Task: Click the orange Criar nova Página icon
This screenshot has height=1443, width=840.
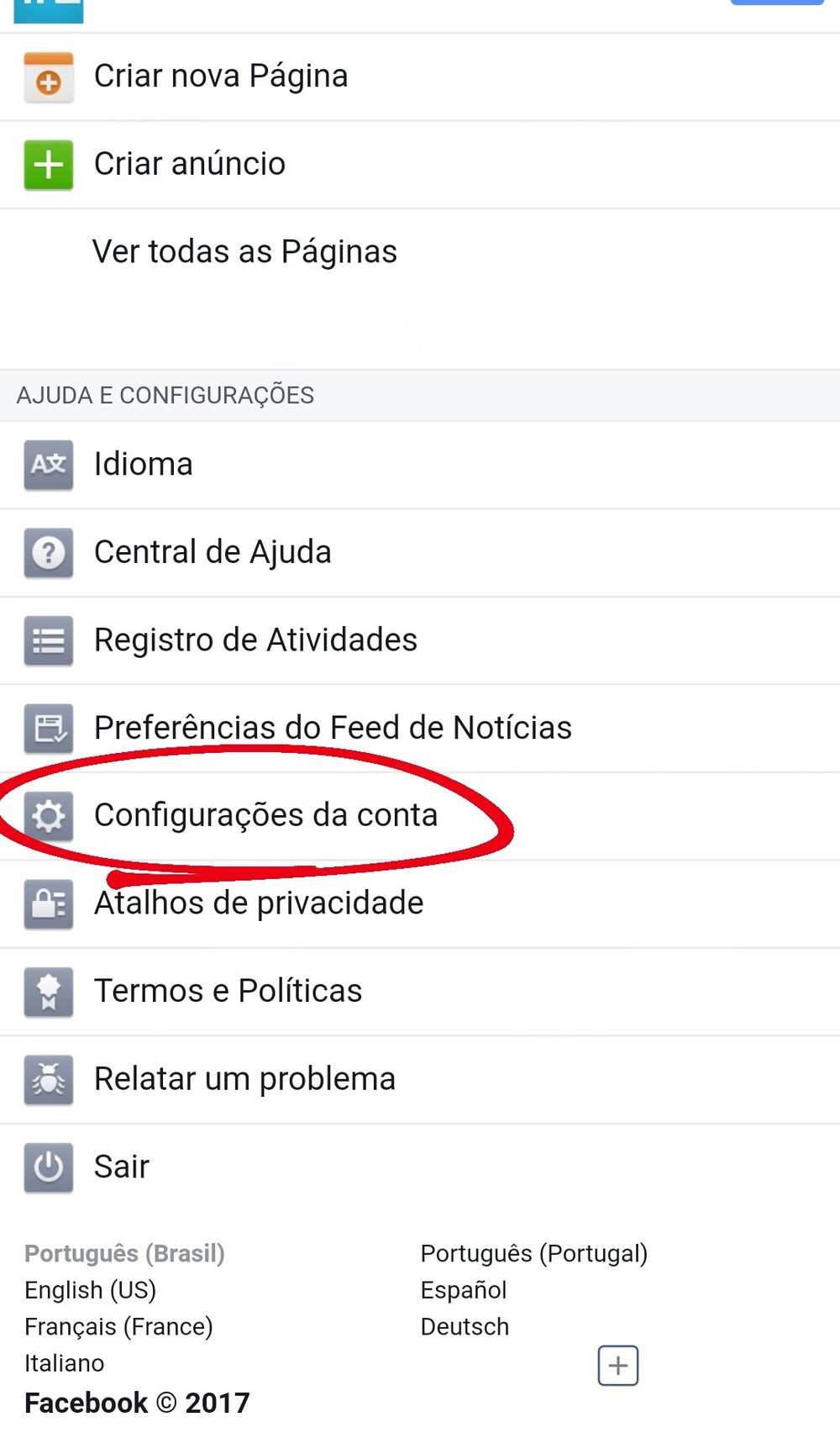Action: (49, 77)
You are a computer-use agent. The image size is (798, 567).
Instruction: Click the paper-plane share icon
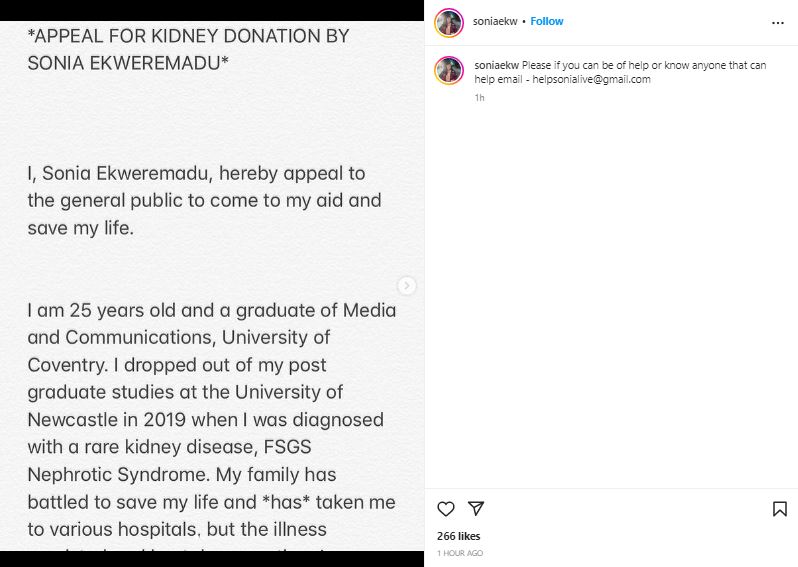476,509
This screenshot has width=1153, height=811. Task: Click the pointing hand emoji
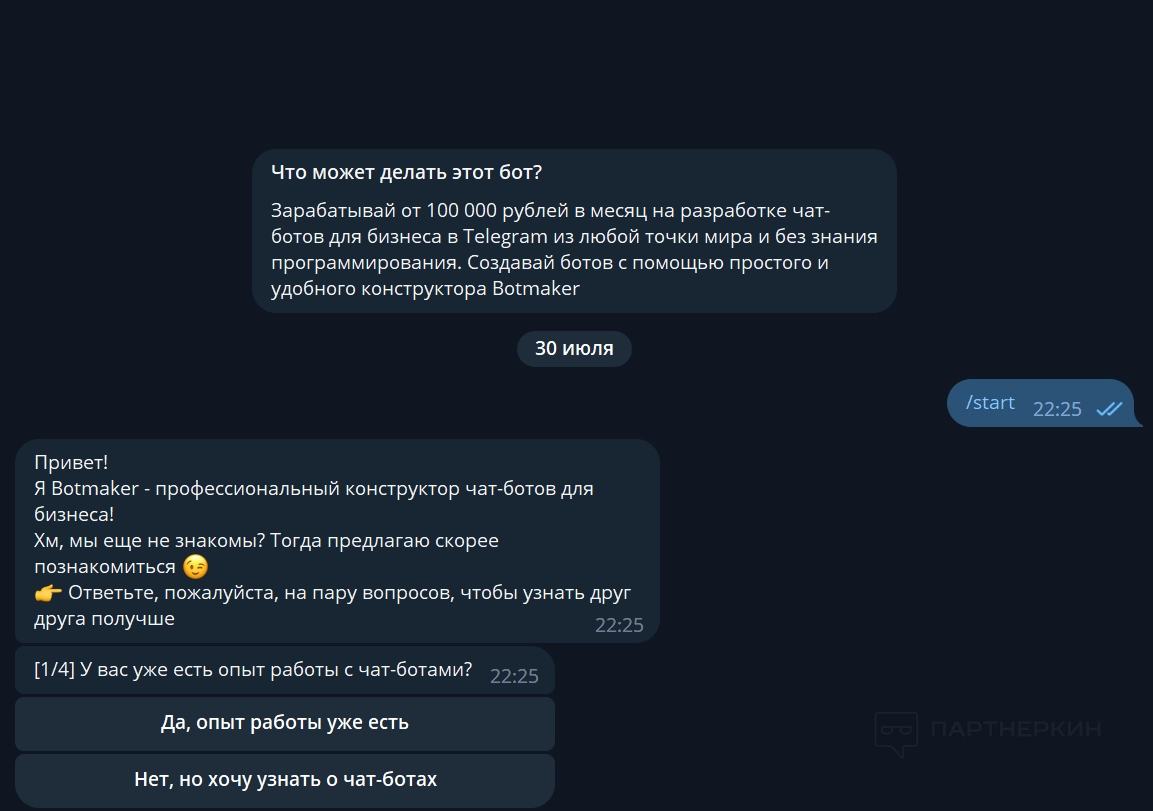coord(48,593)
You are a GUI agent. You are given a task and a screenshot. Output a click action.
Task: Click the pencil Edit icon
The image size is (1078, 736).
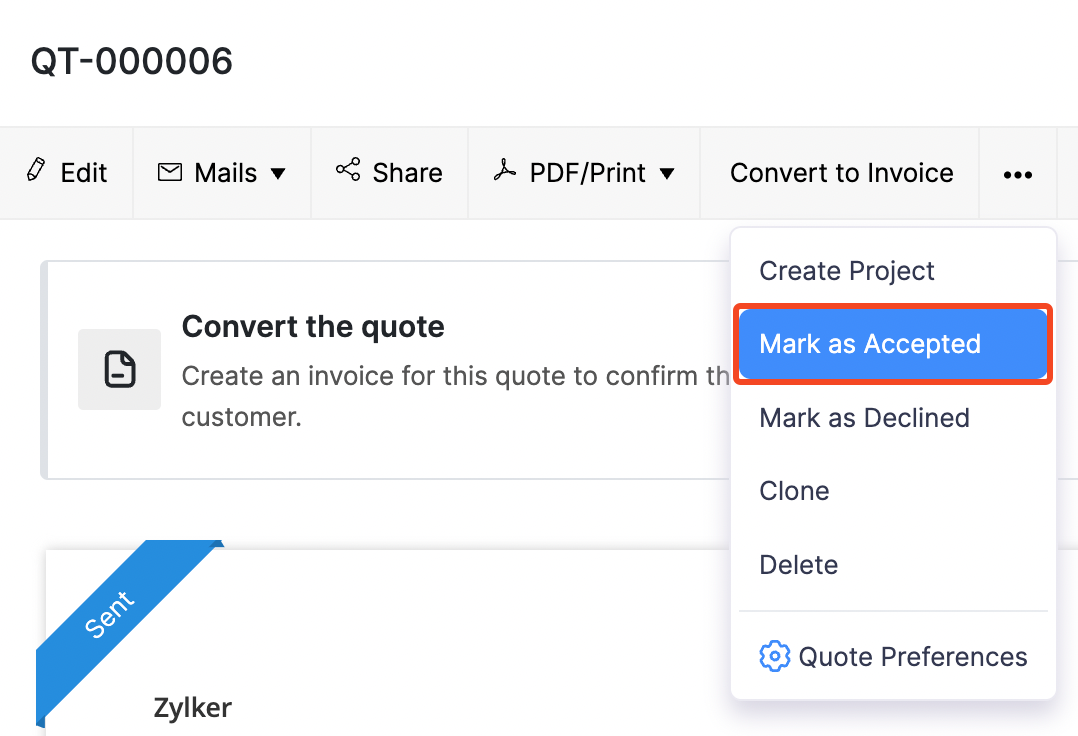tap(37, 171)
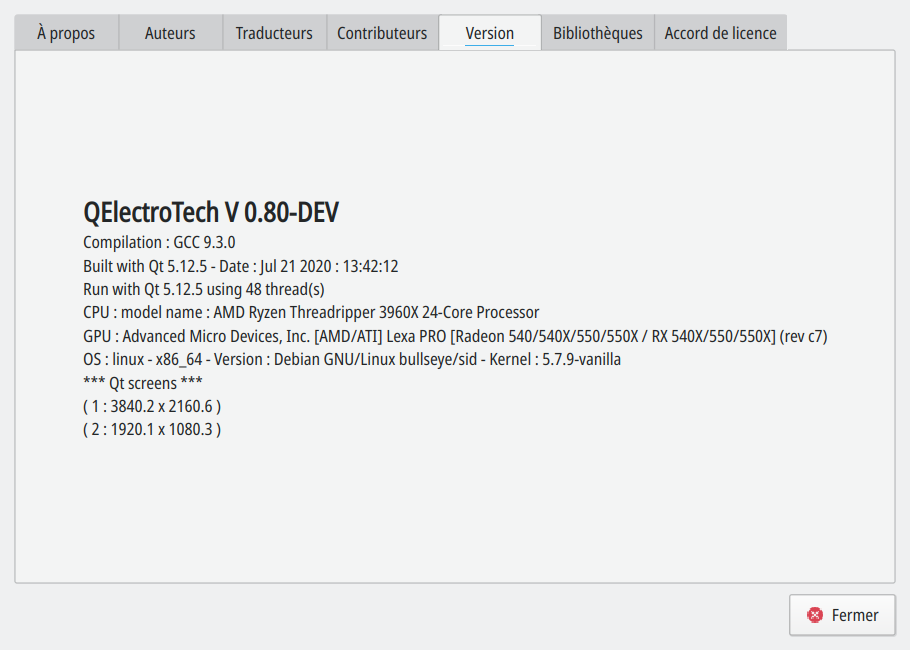Click the Compilation GCC 9.3.0 line
The image size is (910, 650).
(x=159, y=242)
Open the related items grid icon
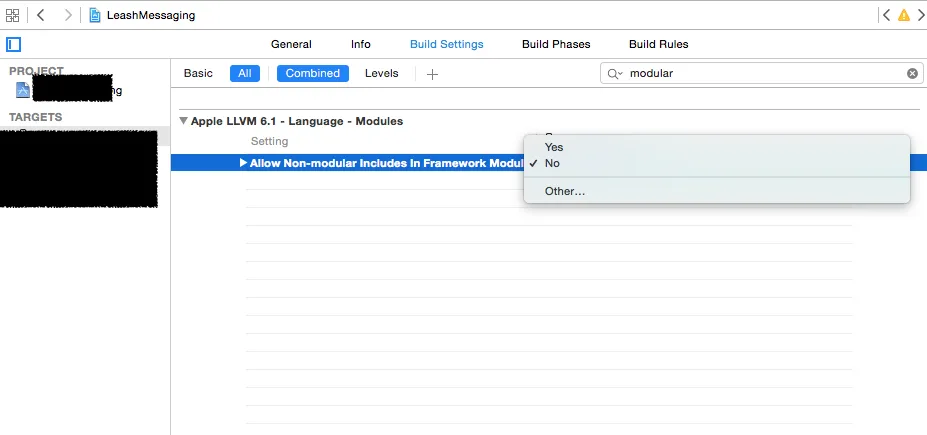927x435 pixels. coord(12,16)
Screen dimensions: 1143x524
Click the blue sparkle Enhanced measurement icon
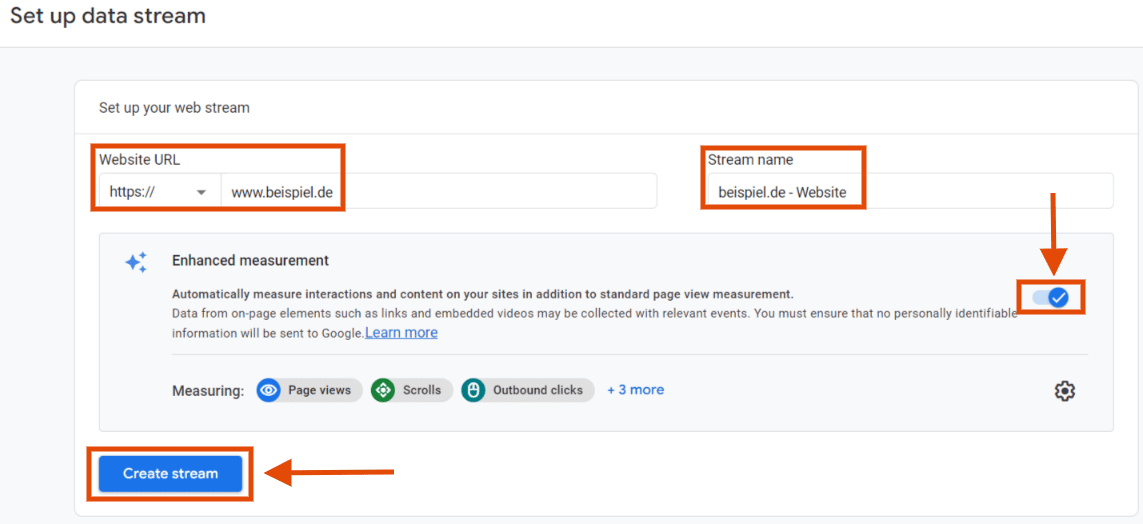click(x=136, y=262)
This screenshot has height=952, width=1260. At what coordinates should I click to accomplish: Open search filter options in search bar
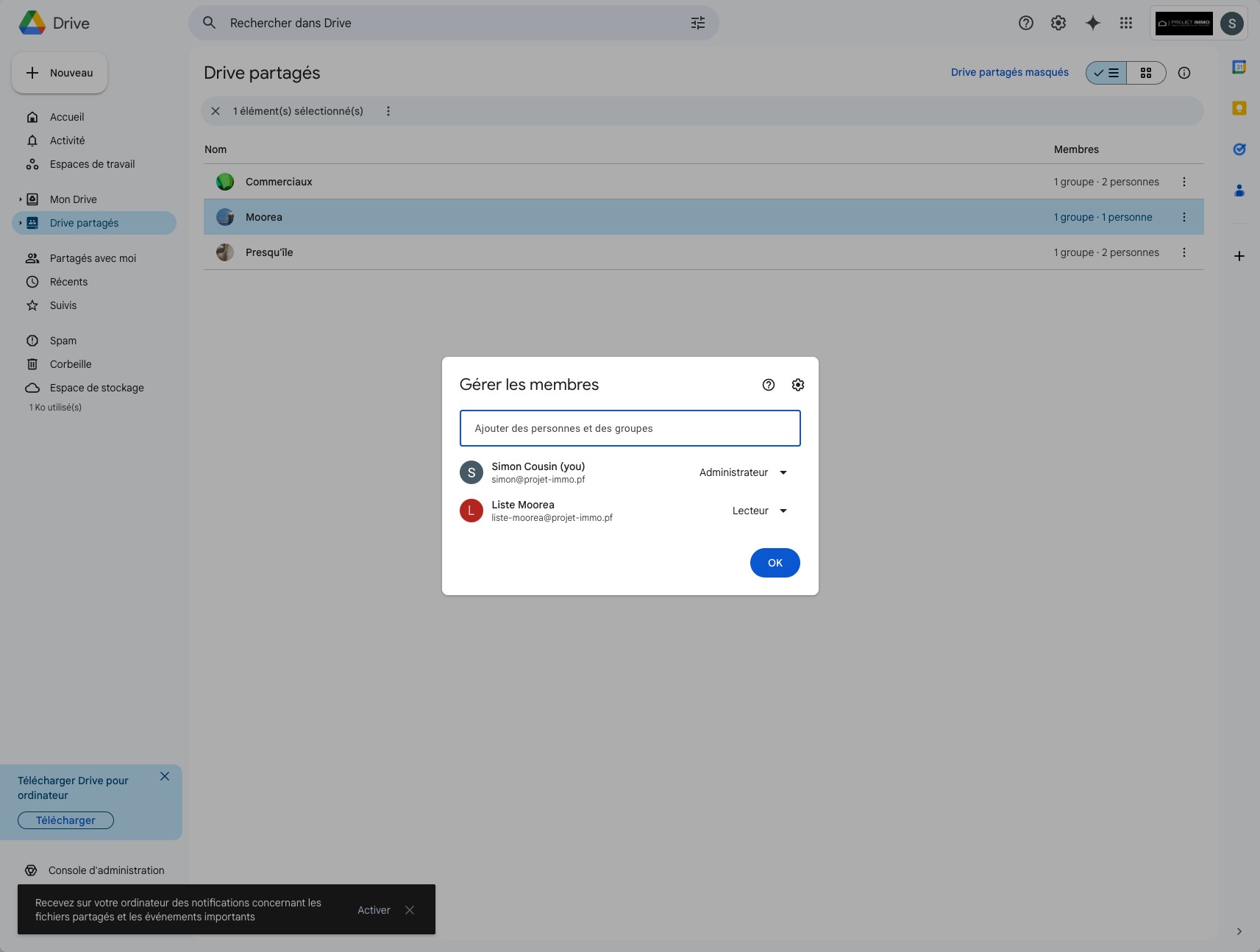[697, 23]
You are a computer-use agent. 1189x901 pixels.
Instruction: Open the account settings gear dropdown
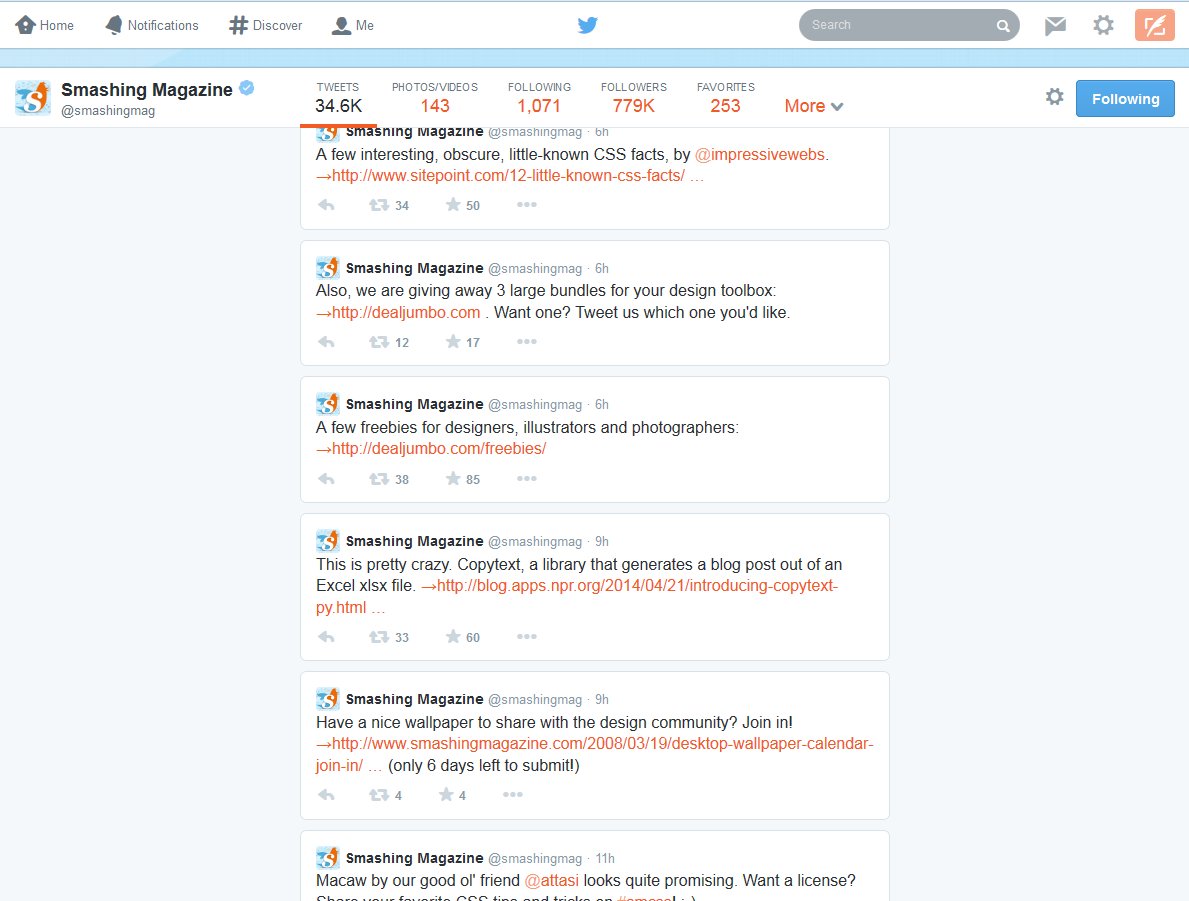1102,25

■ ■ ■ ■

* REQUIREMENTS *
Quote every line above word for word, leaving out the pictures.

* RESULT *
Task: Click the orange Criar nova Página icon
This screenshot has height=1443, width=840.
Action: (49, 77)
You are a computer-use agent. The image size is (798, 567).
Instruction: Click the paper-plane share icon
476,509
This screenshot has width=1153, height=811. Task: Click the pointing hand emoji
coord(48,593)
You are a GUI agent. You are given a task and a screenshot. Output a click action.
Task: Click the pencil Edit icon
The image size is (1078, 736).
tap(37, 171)
Click the Compilation GCC 9.3.0 line
The image size is (910, 650).
(x=159, y=242)
Open the related items grid icon
927x435 pixels. coord(12,16)
Screen dimensions: 1143x524
Click the blue sparkle Enhanced measurement icon
click(x=136, y=262)
This screenshot has height=952, width=1260. At what coordinates should I click to accomplish: Open search filter options in search bar
[697, 23]
You are a computer-use agent. 1189x901 pixels.
Instruction: Open the account settings gear dropdown
1102,25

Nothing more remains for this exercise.